=== Begin Enclosure ===
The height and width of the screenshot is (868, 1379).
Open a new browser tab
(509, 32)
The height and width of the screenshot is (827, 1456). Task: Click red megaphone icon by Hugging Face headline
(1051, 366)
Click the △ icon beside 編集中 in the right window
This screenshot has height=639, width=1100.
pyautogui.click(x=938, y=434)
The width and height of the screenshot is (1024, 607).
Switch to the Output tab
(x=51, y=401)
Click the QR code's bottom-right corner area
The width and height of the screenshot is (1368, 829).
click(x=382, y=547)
=== End Enclosure ===
=== Begin Enclosure ===
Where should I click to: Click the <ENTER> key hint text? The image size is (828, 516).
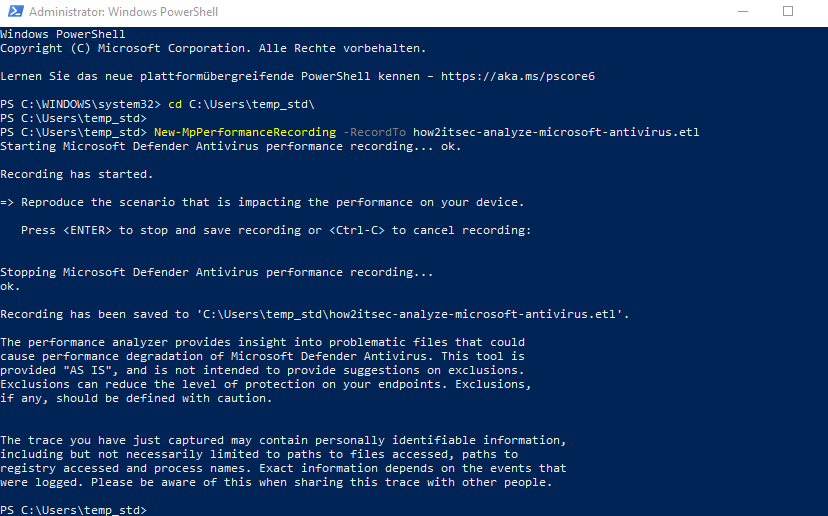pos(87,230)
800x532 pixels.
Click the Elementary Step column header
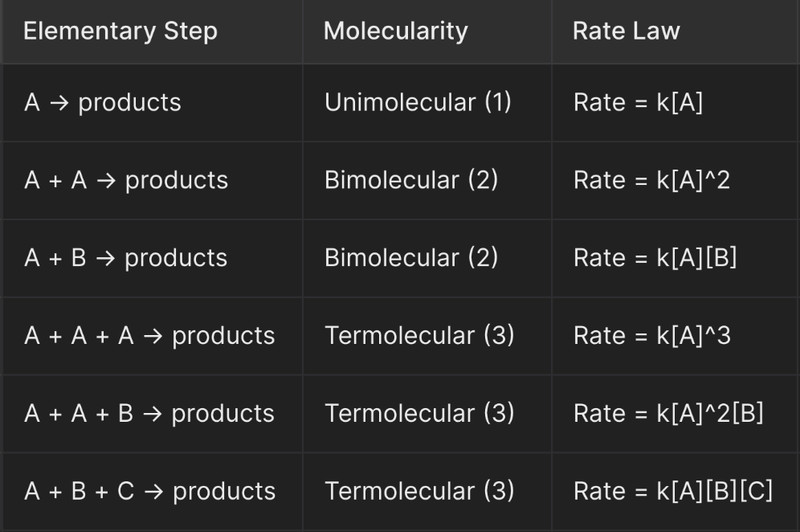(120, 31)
=== End Enclosure ===
=== Begin Enclosure ===
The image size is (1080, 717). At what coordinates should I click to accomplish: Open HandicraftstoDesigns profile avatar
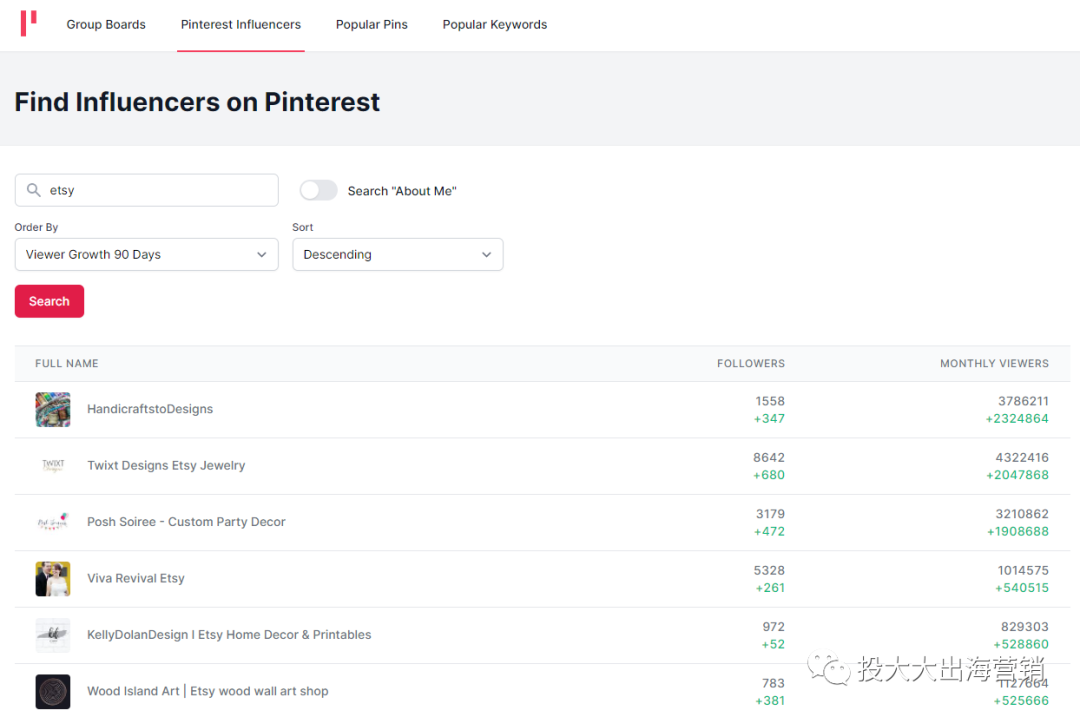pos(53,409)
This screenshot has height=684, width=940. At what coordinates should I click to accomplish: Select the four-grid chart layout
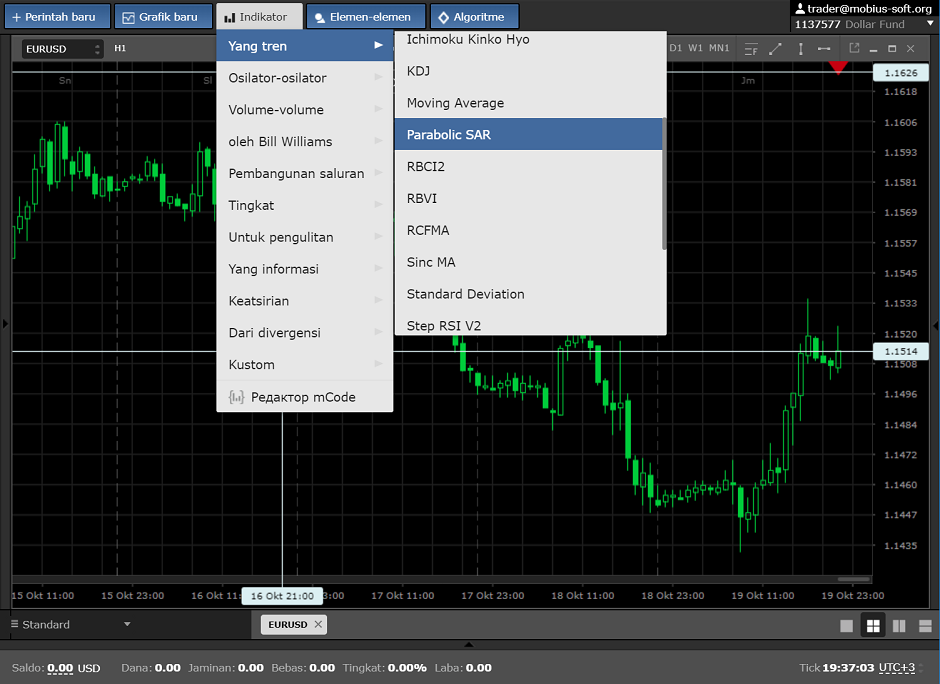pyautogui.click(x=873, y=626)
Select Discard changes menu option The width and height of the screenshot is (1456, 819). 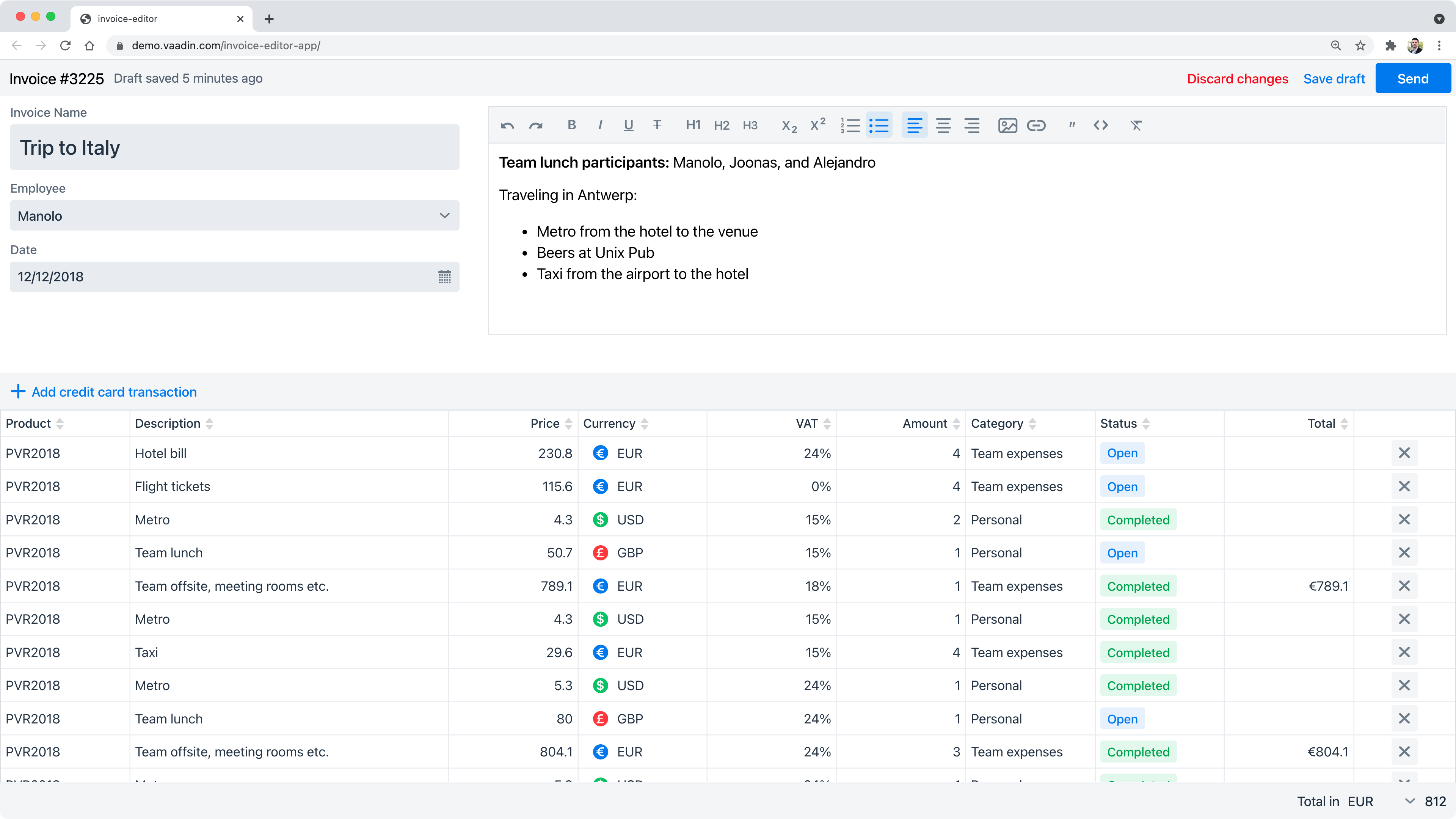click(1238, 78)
=== End Enclosure ===
Directions for this task: Please find out how many lines of the material contain the string "right" and answer with the count alone.

Response: 2